Liberté pour Fariba liberté pour la recherche

16/09/2019

Au début du mois de septembre, le CERI a fait sa rentrée, et le fil normal de nos activités a repris progressivement. Cette rentrée a toutefois un goût amer car notre collègue Fariba Adelkhah, directrice de recherche à Sciences Po, n’a pu l‘effectuer : elle a, en effet, été arrêtée en Iran en juin 2019 et y est toujours incarcérée. 

Comme elle en a l’habitude depuis des années, Fariba conduisait, au vu et au su de tous, des recherches sur l’Iran contemporain. Elle revenait ainsi, après un détour de quelques années par l’Afghanistan, à ce terrain iranien qu’elle avait arpenté sans relâche pour mieux faire comprendre, dans toute sa complexité, cette société « post-révolution islamique ». Fidèle à la méthode éprouvée des anthropologues, elle s’était donc engagée dans une enquête de terrain de longue haleine, guidée par une seule ambition : la soif de mieux comprendre l’épaisseur de cette société. 
Ses activités ont toujours été - faut-il le préciser ? - strictement universitaires et Fariba Adelkhah n’avait pas d’engagement politique public. On ne peut donc que se perdre en conjectures, invérifiables, sur les raisons qui ont pu pousser des forces, à l’intérieur de la République islamique, à s’en prendre ainsi à une chercheuse qui a toujours effectué, en toute transparence, ses activités de recherche.

La situation inacceptable dans laquelle se trouve Fariba n’est hélas, pas singulière. D’autres chercheurs ont été arrêtés au cours des années passées, et encore tout récemment l’anthropologue Kameel Ahmady, un Anglo-Iranien, s’est retrouvé en détention. Même si les universitaires sont loin d’être les seules victimes de cet arbitraire, il reste que ce sont des proies appréciées : on les accuse invariablement de conduire, sous couvert de recherche, des activités confinant à l’espionnage. Et il n’est pas nécessaire de travailler sur le très contemporain pour se retrouver derrière les barreaux.

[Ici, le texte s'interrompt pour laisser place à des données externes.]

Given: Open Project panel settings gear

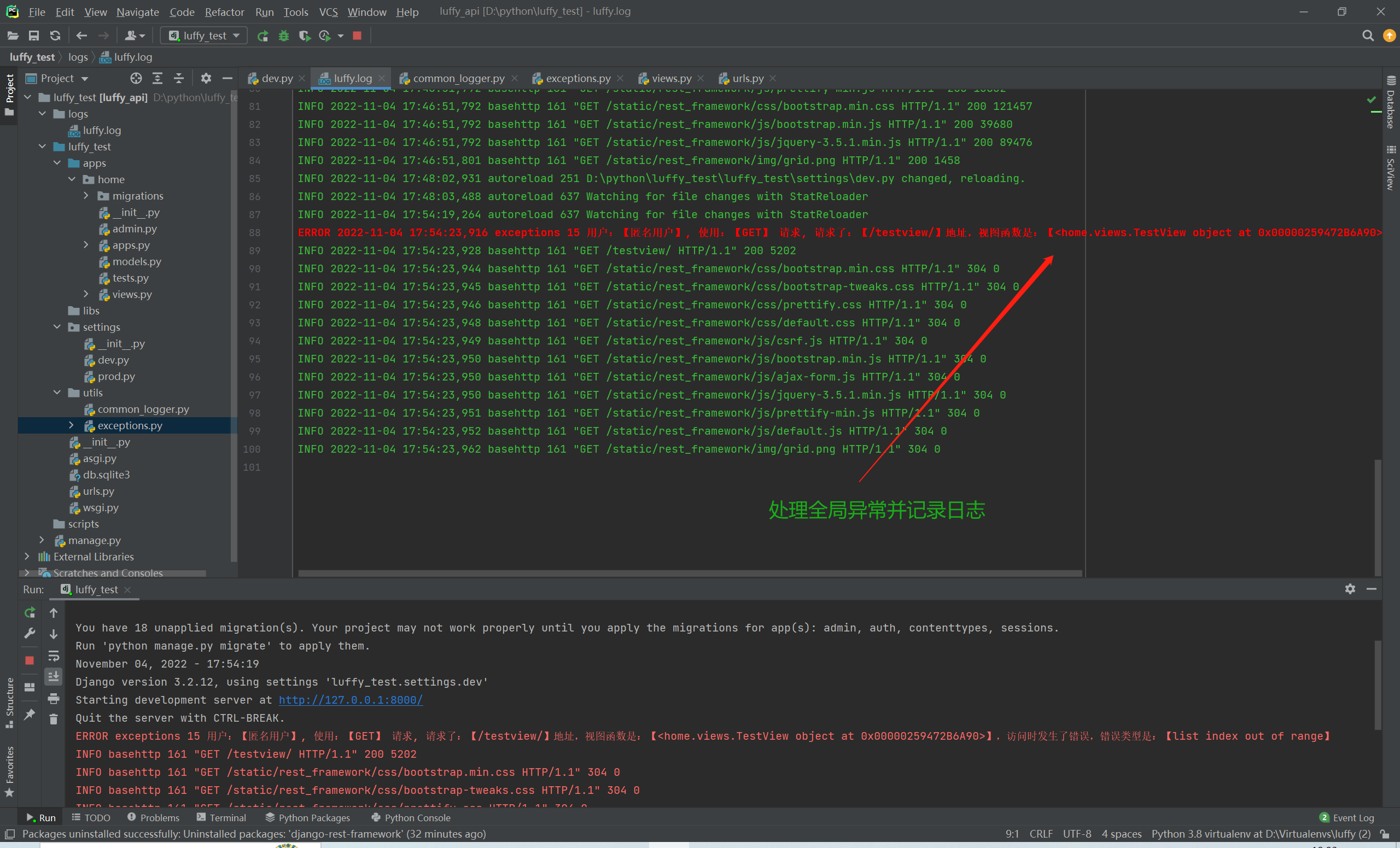Looking at the screenshot, I should (x=206, y=78).
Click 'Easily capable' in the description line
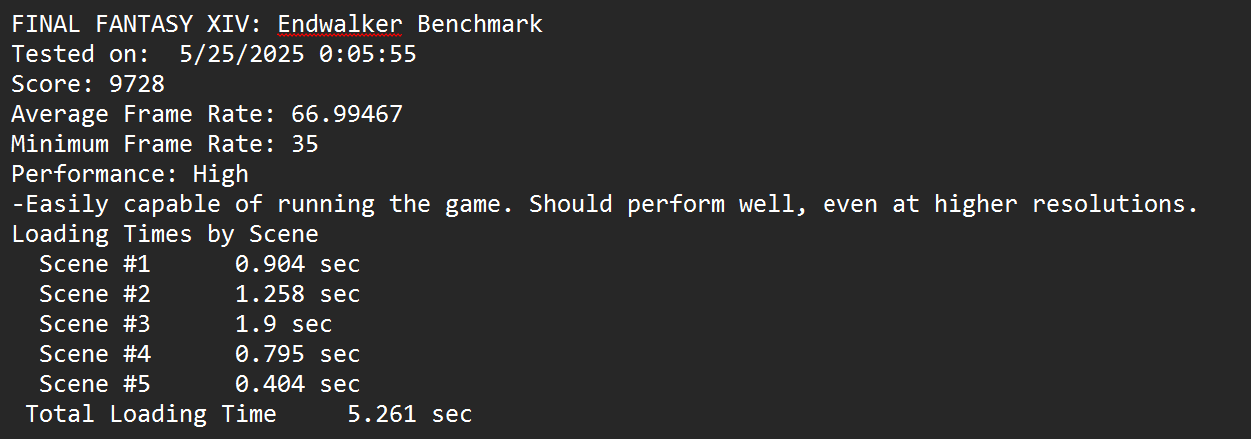The height and width of the screenshot is (439, 1251). [x=116, y=204]

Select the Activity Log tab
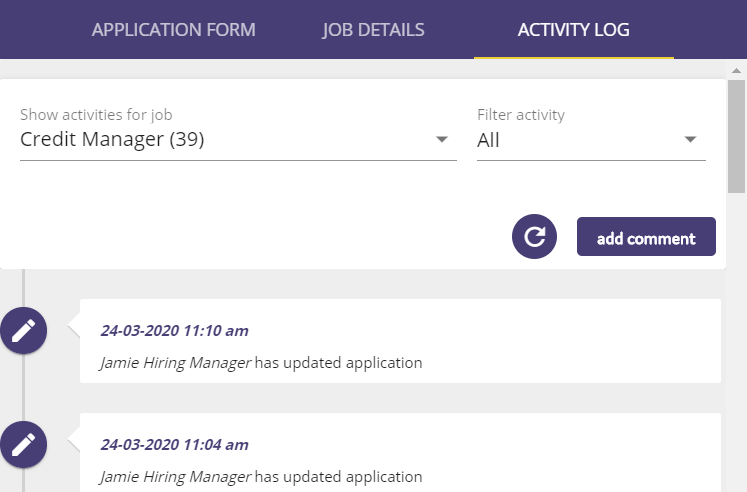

Xiyue Wang, de nationalité américaine, doctorant du département d’histoire de Princeton - université dont Sciences Po est proche - menait des recherches sur la dynastie Qajar qui dominait la Perse entre la fin du XVIIIe siècle et le début du XXe siècle. En 2017, il a été condamné à dix ans de prison.

Ces faits attestent qu’en Iran, comme malheureusement dans d’autres pays non-démocratiques, les chercheurs peuvent facilement être considérés avec suspicion et se retrouver dans une mécanique infernale digne du Procès de Kafka.  Nous sommes, chercheurs, devant une vraie difficulté : il nous faut continuer notre travail d’élucidation du social, même sur des terrains difficiles, mais nous ne pouvons pas ignorer que, même si nous agissons avec prudence, nous pouvons nous retrouver injustement en posture d’accusés. Cette réflexion plus approfondie sur le travail du chercheur, dans un monde en ébullition, il nous faudra prendre le temps de la mener, ultérieurement, avec sérénité et responsabilité.

En attendant, au nom du CERI, et à l’unisson de toute la communauté de Sciences Po, je réaffirme avec force un soutien sans faille à Fariba, ainsi qu’avec tous les scientifiques emprisonnés en Iran, et je réitère l’ardent souhait de la retrouver bientôt à nos côtés.